BRIEF
Could you retype all of the entries below word for word?
************
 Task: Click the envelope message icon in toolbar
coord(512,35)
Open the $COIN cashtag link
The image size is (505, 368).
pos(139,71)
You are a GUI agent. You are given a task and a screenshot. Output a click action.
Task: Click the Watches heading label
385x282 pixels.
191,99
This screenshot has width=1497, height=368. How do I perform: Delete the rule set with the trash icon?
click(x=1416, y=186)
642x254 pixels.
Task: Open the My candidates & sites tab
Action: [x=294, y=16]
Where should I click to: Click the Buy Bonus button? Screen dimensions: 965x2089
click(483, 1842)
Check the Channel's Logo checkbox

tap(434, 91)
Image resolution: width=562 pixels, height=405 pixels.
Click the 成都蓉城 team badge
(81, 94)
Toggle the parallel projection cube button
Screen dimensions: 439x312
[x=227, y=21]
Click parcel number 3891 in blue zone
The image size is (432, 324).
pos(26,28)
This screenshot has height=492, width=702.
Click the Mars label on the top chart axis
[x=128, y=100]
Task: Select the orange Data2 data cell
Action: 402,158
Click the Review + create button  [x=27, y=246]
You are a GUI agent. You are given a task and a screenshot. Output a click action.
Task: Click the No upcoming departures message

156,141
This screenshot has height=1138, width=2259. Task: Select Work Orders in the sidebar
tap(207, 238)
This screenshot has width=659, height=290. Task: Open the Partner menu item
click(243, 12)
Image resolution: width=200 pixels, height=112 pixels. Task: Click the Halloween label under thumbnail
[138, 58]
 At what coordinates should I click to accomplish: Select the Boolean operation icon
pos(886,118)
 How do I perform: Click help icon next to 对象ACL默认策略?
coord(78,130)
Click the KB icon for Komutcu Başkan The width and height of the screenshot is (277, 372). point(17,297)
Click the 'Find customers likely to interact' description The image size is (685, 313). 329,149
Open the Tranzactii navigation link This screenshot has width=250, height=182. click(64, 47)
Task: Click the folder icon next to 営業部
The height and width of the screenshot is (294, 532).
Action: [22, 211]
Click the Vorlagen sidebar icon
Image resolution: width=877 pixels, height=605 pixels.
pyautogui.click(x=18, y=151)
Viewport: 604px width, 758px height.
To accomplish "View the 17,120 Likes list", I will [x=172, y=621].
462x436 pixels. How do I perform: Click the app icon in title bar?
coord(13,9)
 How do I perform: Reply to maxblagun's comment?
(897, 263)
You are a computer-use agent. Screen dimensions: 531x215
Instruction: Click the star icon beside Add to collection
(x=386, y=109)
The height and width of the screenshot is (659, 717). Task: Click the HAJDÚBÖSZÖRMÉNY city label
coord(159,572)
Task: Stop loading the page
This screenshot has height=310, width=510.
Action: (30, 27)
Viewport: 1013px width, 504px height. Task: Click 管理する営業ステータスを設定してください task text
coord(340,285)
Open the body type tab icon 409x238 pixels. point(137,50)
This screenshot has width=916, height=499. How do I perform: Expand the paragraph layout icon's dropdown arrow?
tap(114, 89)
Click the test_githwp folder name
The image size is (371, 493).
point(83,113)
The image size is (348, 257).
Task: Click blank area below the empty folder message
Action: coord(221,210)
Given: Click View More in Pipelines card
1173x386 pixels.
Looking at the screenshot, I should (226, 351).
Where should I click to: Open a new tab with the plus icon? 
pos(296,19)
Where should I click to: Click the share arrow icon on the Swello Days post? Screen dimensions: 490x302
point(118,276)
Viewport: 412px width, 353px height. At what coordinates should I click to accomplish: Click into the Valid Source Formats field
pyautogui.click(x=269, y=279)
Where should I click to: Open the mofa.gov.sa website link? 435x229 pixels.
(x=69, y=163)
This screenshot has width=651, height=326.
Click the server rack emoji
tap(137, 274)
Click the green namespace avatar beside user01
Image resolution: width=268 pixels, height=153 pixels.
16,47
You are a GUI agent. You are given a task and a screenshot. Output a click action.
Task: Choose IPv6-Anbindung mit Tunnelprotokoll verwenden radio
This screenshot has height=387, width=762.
************
TASK SOLUTION
 Task: Click the envelope message icon in toolbar
coord(512,35)
Open the $COIN cashtag link
The image size is (505, 368).
pos(139,71)
You are a GUI agent. You are given a task and a screenshot. Output a click action.
Task: Click the Watches heading label
385x282 pixels.
191,99
This screenshot has width=1497, height=368. How do I perform: Delete the rule set with the trash icon?
click(x=1416, y=186)
642x254 pixels.
Task: Open the My candidates & sites tab
Action: [x=294, y=16]
Where should I click to: Click the Buy Bonus button? Screen dimensions: 965x2089
click(483, 1842)
Check the Channel's Logo checkbox

tap(434, 91)
Image resolution: width=562 pixels, height=405 pixels.
Click the 成都蓉城 team badge
(81, 94)
Toggle the parallel projection cube button
Screen dimensions: 439x312
[x=227, y=21]
Click parcel number 3891 in blue zone
The image size is (432, 324).
pos(26,28)
This screenshot has height=492, width=702.
Click the Mars label on the top chart axis
[x=128, y=100]
Task: Select the orange Data2 data cell
Action: 402,158
Click the Review + create button  [x=27, y=246]
You are a GUI agent. You are given a task and a screenshot. Output a click action.
Task: Click the No upcoming departures message

156,141
This screenshot has height=1138, width=2259. Task: Select Work Orders in the sidebar
tap(207, 238)
This screenshot has width=659, height=290. Task: Open the Partner menu item
click(243, 12)
Image resolution: width=200 pixels, height=112 pixels. Task: Click the Halloween label under thumbnail
[138, 58]
 At what coordinates should I click to accomplish: Select the Boolean operation icon
pos(886,118)
 How do I perform: Click help icon next to 对象ACL默认策略?
coord(78,130)
Click the KB icon for Komutcu Başkan The width and height of the screenshot is (277, 372). point(17,297)
Click the 'Find customers likely to interact' description The image size is (685, 313). 329,149
Open the Tranzactii navigation link This screenshot has width=250, height=182. click(64, 47)
Task: Click the folder icon next to 営業部
The height and width of the screenshot is (294, 532).
Action: [22, 211]
Click the Vorlagen sidebar icon
Image resolution: width=877 pixels, height=605 pixels.
pyautogui.click(x=18, y=151)
Viewport: 604px width, 758px height.
To accomplish "View the 17,120 Likes list", I will [x=172, y=621].
462x436 pixels. How do I perform: Click the app icon in title bar?
coord(13,9)
 How do I perform: Reply to maxblagun's comment?
(897, 263)
You are a computer-use agent. Screen dimensions: 531x215
Instruction: Click the star icon beside Add to collection
(x=386, y=109)
The height and width of the screenshot is (659, 717). Task: Click the HAJDÚBÖSZÖRMÉNY city label
coord(159,572)
Task: Stop loading the page
This screenshot has height=310, width=510.
Action: (30, 27)
Viewport: 1013px width, 504px height. Task: Click 管理する営業ステータスを設定してください task text
coord(340,285)
Open the body type tab icon 409x238 pixels. point(137,50)
This screenshot has width=916, height=499. How do I perform: Expand the paragraph layout icon's dropdown arrow?
tap(114, 89)
Click the test_githwp folder name
The image size is (371, 493).
point(83,113)
The image size is (348, 257).
Task: Click blank area below the empty folder message
Action: coord(221,210)
Given: Click View More in Pipelines card
1173x386 pixels.
Looking at the screenshot, I should (226, 351).
Where should I click to: Open a new tab with the plus icon? 
pos(296,19)
Where should I click to: Click the share arrow icon on the Swello Days post? Screen dimensions: 490x302
point(118,276)
Viewport: 412px width, 353px height. At what coordinates should I click to accomplish: Click into the Valid Source Formats field
pyautogui.click(x=269, y=279)
Where should I click to: Open the mofa.gov.sa website link? 435x229 pixels.
(x=69, y=163)
This screenshot has width=651, height=326.
Click the server rack emoji
tap(137, 274)
Click the green namespace avatar beside user01
Image resolution: width=268 pixels, height=153 pixels.
16,47
You are a GUI agent. You are given a task and a screenshot. Output a click action.
Task: Choose IPv6-Anbindung mit Tunnelprotokoll verwenden radio
This screenshot has height=387, width=762.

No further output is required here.